_WORK REQUEST_
Write each line again exactly as it is, from the opening line of the records below through the one containing "This screenshot has height=563, width=1000.", and add nothing.

-=-=-=-=-

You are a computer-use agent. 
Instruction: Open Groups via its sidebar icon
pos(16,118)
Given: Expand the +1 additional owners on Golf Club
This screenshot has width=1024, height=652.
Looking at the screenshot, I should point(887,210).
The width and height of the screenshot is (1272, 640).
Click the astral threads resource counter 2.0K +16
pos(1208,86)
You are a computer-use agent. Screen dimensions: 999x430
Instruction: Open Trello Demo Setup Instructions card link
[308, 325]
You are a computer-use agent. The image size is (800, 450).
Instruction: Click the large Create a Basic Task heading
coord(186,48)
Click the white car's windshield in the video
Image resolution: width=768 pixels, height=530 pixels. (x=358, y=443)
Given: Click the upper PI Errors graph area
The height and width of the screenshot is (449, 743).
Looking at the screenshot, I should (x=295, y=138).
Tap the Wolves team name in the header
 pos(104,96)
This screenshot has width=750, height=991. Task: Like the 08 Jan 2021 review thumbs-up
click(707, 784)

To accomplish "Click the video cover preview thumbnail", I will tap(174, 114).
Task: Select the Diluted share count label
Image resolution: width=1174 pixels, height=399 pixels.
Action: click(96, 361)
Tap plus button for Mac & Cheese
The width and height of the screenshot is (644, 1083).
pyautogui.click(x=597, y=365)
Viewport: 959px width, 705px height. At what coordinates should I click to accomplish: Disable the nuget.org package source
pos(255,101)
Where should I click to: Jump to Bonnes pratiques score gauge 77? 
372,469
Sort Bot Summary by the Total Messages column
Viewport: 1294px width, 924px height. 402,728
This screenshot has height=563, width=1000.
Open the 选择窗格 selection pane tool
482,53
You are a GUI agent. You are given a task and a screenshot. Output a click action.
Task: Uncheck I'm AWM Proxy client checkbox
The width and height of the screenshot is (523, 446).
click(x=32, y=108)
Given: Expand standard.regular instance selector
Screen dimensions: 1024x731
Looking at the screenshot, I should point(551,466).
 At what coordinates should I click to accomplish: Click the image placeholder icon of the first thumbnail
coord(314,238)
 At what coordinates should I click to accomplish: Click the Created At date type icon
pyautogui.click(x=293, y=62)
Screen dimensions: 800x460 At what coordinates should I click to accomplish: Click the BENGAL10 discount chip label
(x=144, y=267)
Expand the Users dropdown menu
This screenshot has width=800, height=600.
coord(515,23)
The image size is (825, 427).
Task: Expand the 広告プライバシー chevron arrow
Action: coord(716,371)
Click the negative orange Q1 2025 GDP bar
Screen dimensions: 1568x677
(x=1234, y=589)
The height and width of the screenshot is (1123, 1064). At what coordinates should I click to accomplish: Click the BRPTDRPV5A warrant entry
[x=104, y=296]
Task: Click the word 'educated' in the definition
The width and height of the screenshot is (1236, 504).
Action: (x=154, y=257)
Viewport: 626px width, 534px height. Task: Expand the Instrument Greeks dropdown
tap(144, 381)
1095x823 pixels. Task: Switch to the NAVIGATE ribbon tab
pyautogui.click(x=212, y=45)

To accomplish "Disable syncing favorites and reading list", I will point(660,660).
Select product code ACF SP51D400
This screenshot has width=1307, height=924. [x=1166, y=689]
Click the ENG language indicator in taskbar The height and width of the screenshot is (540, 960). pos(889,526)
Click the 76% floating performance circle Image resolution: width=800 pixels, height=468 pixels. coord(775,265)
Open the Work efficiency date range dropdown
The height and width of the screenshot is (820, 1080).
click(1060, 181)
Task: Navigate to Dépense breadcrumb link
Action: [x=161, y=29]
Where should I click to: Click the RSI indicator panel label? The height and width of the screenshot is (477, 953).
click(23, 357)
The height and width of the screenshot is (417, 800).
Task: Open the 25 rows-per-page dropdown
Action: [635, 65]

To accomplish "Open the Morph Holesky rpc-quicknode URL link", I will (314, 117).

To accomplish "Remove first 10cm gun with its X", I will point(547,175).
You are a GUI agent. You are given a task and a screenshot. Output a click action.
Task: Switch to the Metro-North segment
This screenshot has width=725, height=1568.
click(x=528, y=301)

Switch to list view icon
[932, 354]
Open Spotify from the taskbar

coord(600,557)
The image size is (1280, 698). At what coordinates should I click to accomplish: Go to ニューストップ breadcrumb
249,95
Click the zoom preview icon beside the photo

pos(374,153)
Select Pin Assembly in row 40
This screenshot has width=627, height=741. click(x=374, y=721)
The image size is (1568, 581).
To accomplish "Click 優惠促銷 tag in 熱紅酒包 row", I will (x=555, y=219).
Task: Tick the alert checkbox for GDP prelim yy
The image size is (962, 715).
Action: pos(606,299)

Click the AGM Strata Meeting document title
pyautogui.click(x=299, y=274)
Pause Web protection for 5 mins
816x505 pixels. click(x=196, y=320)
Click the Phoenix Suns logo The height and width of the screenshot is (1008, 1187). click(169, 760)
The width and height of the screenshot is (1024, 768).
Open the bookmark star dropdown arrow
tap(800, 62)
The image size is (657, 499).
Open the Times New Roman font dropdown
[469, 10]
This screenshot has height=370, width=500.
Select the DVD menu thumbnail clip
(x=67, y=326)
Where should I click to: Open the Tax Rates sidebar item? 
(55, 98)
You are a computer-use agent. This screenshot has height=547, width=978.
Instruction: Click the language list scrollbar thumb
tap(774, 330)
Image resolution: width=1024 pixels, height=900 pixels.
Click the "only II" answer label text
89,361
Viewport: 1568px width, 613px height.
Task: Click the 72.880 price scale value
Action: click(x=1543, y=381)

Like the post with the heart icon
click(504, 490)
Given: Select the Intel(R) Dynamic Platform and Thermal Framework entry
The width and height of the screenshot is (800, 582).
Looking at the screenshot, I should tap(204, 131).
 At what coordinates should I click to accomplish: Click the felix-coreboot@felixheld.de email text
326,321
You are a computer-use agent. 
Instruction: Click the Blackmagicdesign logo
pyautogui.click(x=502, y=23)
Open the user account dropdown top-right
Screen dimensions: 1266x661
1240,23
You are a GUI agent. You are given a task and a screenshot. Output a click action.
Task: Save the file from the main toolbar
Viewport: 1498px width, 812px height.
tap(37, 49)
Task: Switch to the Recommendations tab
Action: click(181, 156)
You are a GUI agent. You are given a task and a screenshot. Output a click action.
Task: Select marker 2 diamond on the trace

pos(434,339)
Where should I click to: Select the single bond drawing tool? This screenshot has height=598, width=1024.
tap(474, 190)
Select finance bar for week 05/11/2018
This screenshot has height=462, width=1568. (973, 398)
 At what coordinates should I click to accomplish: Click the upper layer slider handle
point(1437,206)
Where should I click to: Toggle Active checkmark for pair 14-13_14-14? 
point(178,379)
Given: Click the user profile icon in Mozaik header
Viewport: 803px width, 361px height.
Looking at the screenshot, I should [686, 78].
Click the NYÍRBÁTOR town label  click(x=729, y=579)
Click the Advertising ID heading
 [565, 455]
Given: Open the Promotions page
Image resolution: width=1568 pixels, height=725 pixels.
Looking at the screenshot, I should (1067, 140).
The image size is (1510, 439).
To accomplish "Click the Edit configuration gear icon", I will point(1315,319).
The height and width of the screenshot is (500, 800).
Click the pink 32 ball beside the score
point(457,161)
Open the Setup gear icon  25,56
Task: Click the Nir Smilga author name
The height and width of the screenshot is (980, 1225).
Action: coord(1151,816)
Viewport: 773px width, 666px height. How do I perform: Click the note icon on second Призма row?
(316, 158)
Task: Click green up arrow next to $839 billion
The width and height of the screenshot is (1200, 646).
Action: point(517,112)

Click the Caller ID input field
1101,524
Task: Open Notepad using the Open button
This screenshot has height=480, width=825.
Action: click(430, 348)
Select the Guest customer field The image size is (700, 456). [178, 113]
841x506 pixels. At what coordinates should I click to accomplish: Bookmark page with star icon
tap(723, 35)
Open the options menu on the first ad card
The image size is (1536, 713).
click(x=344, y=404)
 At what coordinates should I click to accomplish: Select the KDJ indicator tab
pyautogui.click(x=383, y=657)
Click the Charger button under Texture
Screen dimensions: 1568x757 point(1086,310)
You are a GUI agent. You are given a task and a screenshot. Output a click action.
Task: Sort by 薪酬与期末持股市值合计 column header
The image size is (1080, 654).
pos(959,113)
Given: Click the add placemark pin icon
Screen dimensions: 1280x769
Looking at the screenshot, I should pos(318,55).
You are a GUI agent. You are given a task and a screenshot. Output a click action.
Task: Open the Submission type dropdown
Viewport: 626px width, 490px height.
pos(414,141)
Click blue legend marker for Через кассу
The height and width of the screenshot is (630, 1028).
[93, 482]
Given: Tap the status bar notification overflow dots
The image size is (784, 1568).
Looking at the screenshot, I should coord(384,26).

-=-=-=-=-

_ANSWER_
You are a computer-use agent. 
Instruction: Open Groups via its sidebar icon
pos(16,118)
Given: Expand the +1 additional owners on Golf Club
This screenshot has width=1024, height=652.
Looking at the screenshot, I should point(887,210).
The width and height of the screenshot is (1272, 640).
Click the astral threads resource counter 2.0K +16
pos(1208,86)
You are a computer-use agent. Screen dimensions: 999x430
Instruction: Open Trello Demo Setup Instructions card link
[308, 325]
You are a computer-use agent. The image size is (800, 450).
Instruction: Click the large Create a Basic Task heading
coord(186,48)
Click the white car's windshield in the video
Image resolution: width=768 pixels, height=530 pixels. (x=358, y=443)
Given: Click the upper PI Errors graph area
The height and width of the screenshot is (449, 743).
Looking at the screenshot, I should (x=295, y=138).
Tap the Wolves team name in the header
 pos(104,96)
This screenshot has width=750, height=991. Task: Like the 08 Jan 2021 review thumbs-up
click(707, 784)

To accomplish "Click the video cover preview thumbnail", I will tap(174, 114).
Task: Select the Diluted share count label
Image resolution: width=1174 pixels, height=399 pixels.
Action: click(96, 361)
Tap plus button for Mac & Cheese
The width and height of the screenshot is (644, 1083).
pyautogui.click(x=597, y=365)
Viewport: 959px width, 705px height. At what coordinates should I click to accomplish: Disable the nuget.org package source
pos(255,101)
Where should I click to: Jump to Bonnes pratiques score gauge 77? 
372,469
Sort Bot Summary by the Total Messages column
Viewport: 1294px width, 924px height. 402,728
This screenshot has height=563, width=1000.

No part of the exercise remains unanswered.